§ **Your objective**:
Each line below has to be output exactly, from first to last.

§ **Stored data**:
+ + + + + + +
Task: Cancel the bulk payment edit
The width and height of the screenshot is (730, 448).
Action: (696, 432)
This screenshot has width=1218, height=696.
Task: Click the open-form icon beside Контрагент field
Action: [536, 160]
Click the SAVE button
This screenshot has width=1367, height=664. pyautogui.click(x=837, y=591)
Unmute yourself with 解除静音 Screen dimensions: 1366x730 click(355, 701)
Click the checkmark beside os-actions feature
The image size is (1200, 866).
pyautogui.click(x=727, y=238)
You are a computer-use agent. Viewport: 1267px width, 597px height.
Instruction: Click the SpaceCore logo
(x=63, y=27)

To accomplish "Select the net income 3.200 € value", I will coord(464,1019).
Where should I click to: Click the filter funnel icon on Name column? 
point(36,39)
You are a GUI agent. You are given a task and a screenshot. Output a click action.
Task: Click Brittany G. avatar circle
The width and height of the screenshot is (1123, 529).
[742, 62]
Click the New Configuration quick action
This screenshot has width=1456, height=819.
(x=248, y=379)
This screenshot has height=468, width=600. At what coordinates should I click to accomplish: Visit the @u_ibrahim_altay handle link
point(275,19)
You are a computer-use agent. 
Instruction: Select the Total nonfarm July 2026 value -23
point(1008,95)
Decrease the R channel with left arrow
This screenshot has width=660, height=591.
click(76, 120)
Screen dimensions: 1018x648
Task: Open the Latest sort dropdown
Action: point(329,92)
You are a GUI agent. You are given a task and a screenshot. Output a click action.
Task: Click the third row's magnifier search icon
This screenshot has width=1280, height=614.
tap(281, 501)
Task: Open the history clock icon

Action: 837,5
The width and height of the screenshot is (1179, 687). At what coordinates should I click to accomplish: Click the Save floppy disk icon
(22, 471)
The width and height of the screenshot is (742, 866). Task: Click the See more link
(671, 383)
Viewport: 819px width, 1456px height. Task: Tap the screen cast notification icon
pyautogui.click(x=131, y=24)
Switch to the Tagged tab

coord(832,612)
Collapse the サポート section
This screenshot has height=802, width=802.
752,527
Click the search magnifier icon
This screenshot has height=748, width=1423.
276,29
+ + + + + + +
§ **Solved exercise**:
Task: Cancel the bulk payment edit
The width and height of the screenshot is (730, 448).
Action: (696, 432)
This screenshot has width=1218, height=696.
Task: Click the open-form icon beside Контрагент field
Action: [536, 160]
Click the SAVE button
This screenshot has width=1367, height=664. pyautogui.click(x=837, y=591)
Unmute yourself with 解除静音 Screen dimensions: 1366x730 click(355, 701)
Click the checkmark beside os-actions feature
The image size is (1200, 866).
pyautogui.click(x=727, y=238)
You are a computer-use agent. Viewport: 1267px width, 597px height.
Instruction: Click the SpaceCore logo
(x=63, y=27)

To accomplish "Select the net income 3.200 € value", I will coord(464,1019).
Where should I click to: Click the filter funnel icon on Name column? 
point(36,39)
You are a GUI agent. You are given a task and a screenshot. Output a click action.
Task: Click Brittany G. avatar circle
The width and height of the screenshot is (1123, 529).
[742, 62]
Click the New Configuration quick action
This screenshot has width=1456, height=819.
(x=248, y=379)
This screenshot has height=468, width=600. At what coordinates should I click to accomplish: Visit the @u_ibrahim_altay handle link
point(275,19)
You are a computer-use agent. 
Instruction: Select the Total nonfarm July 2026 value -23
point(1008,95)
Decrease the R channel with left arrow
This screenshot has width=660, height=591.
click(76, 120)
Screen dimensions: 1018x648
Task: Open the Latest sort dropdown
Action: point(329,92)
You are a GUI agent. You are given a task and a screenshot. Output a click action.
Task: Click the third row's magnifier search icon
This screenshot has width=1280, height=614.
tap(281, 501)
Task: Open the history clock icon

Action: 837,5
The width and height of the screenshot is (1179, 687). At what coordinates should I click to accomplish: Click the Save floppy disk icon
(22, 471)
The width and height of the screenshot is (742, 866). Task: Click the See more link
(671, 383)
Viewport: 819px width, 1456px height. Task: Tap the screen cast notification icon
pyautogui.click(x=131, y=24)
Switch to the Tagged tab

coord(832,612)
Collapse the サポート section
This screenshot has height=802, width=802.
752,527
Click the search magnifier icon
This screenshot has height=748, width=1423.
276,29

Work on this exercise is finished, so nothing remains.